The first film in 13 years from Whit Stillman, the great literary auteur of the 90s indie boom (Oscar nominated for
Metropolitan, dormant since Last Days of Disco), this college-set comedy
features an ensemble of fresh faces, led by '00s indie ingenue Greta
Gerwig
8. Crazy Horse
Nonfiction filmmaking legend Frederick Wiseman follows up
last year's Boxing Gym with this portrait of the nearly-as-legendary
Paris strip club.
7. Shame
Michael Fassbender plays a sex addict in his Hunger director
Steve McQueen's latest.
6. ALPS
Yorgos Lanthimos, director of this year's surprise Oscar
nominee Dogtooth, returns with this film about an underground group
devoted to an extreme form of bereavement therapy. Co-starring another
recent Greek discovery, Arianne Labat (star of the upcoming Attenberg).
5. Twixt: Francis Ford Coppola unexpectedly hijacked the conversation
at Comic-Con with his presentation on his new, partially-3D,
self-financed horror flick.
4. Girl Model
The latest documentary from globetrotting indie
ethnographers Ashley Sabin and David Redmon (Kamp Katrina) follows a
model scout and the pre-teen she “discovers” in Siberia.
3. That Summer
Philippe Garrel's latest was jeered in Venice; his
Frontier of Dawn was my number one film of 2009. Son Louis Garrel again
stars, opposite Monica Bellucci.
Gael García Bernal stars in this new film by
Julia Loktev, whose last effort was the beautifully understated suicide
bomber drama Day Night Day Night.
1. Keyhole
Guy Maddin re-teams with frequent collaborator Isabella
Rossellini for this digitally-shot riff on Ulysses.
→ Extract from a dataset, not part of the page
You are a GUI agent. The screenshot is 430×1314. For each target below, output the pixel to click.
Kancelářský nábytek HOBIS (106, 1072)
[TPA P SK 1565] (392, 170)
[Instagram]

Other films on the must list: detained Iranian filmmaker Jafar Panahi's This is Not a Film, which TIFF is showing as a special presentation, free to the public; Todd Solondz's Dark Horse; Lynn Shelton's Your Sister's Sister; Jeff Who Lives at Home by the Duplass Brothers; Sarah Polley's latest directorial effort, Take This Waltz, starring Michelle Williams and Seth Rogen; the new Werner Herzog joint, Into the Abyss; Goodbye First Love, directed by Mia Hansen-Løve; Andrea Arnold's Wuthering Heights; God Bless America, the new comedy directed by Bobcat Goldthwait; Killer Joe, directed by William Friedkin and starring Matthew McConaughey; Sarah Palin – You Betcha!, directed by English muckraker Nick Broomfield (Biggie and Tupac); and, schedules permitting, much, much more.